America was going through an eventful time during the 1960s and it is clear to see that the changes that society endured during that period in time were inevitable in regard to discrimination and general behavior that was considered ‘acceptable’. The Vietnamese War allowed for more opportunity for truth to become visible through televised reports as well as gave African Americans and females a chance to express their feeling about their status in society. The Vietnamese War thus accelerated the already changing American society during the 1960s.

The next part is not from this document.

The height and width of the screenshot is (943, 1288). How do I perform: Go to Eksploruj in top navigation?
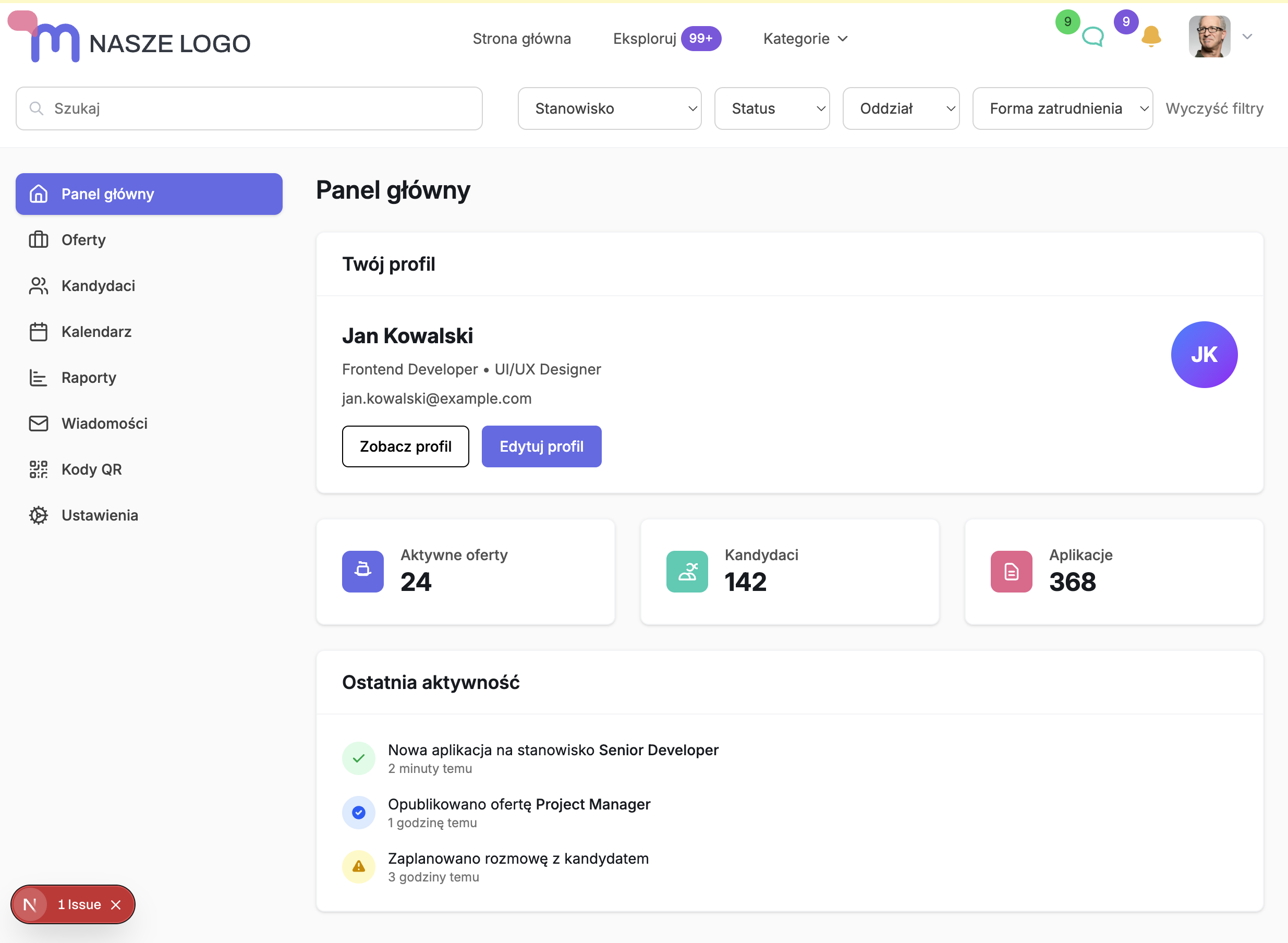coord(645,39)
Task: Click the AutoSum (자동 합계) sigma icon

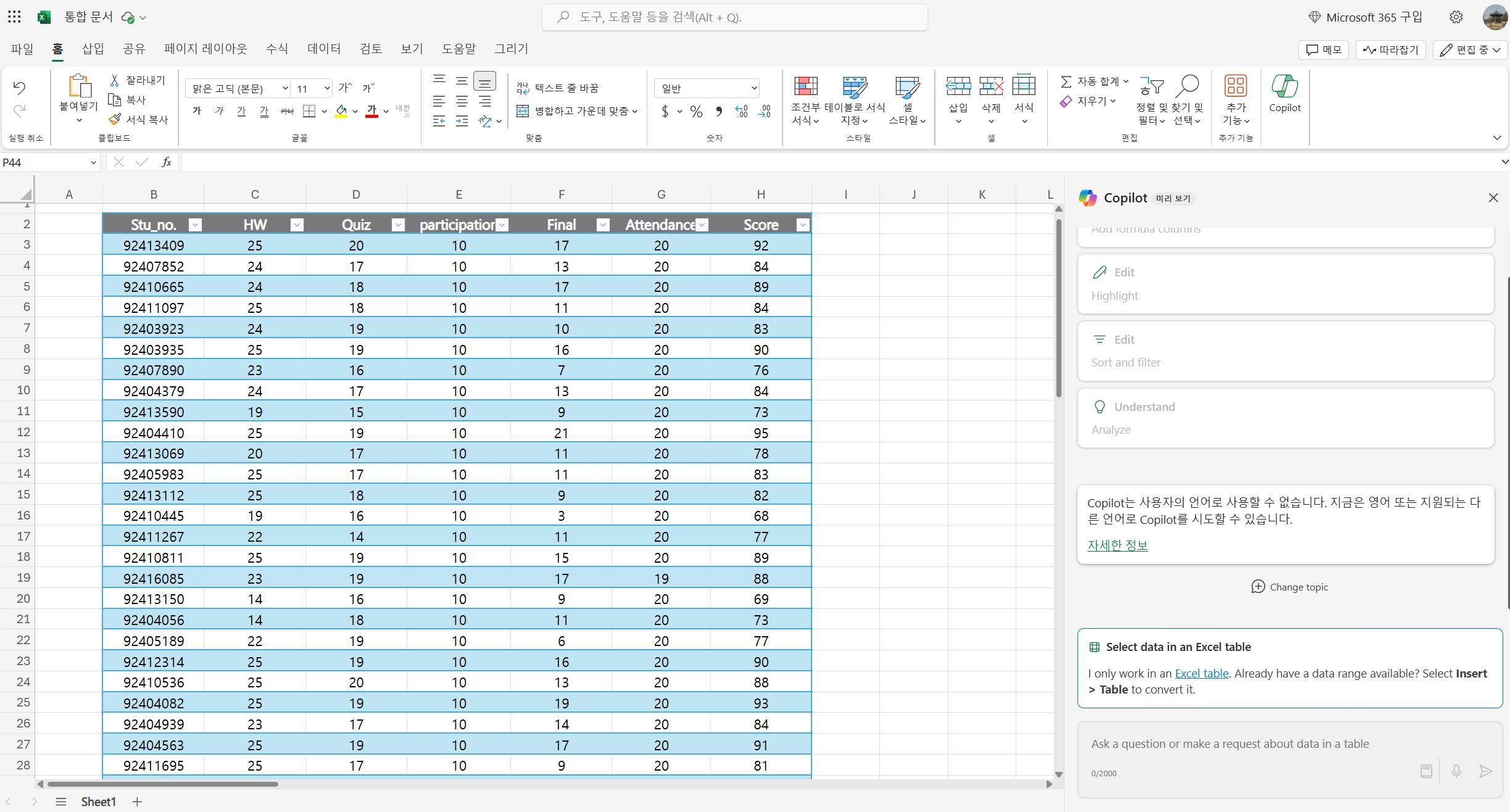Action: point(1066,81)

Throughout the compilation of this historical investigation I found that America during the 1960s was already going through an inevitable social change with reference to socially acceptable rules and mannerisms, ethnic and gender based equality as well as the general control the American government had over its citizens. I found it interesting how women is society began to question their roles in society in a more detailed manner once the men were conscripted into war. It was also intriguing to see how the influence and power of the American government decreased while at the same time the influence and power if the media in the United States during the 1960s began to increase. This historical investigation showed many similarities in regard to America in the 1960s and modern South Africa in ways such as how the credibility of the American government was questioned through the media’s involvement similarly to how many South Africans question the authenticity and ability for the modern South African government to rule (ANC) through the aid of South African and international media.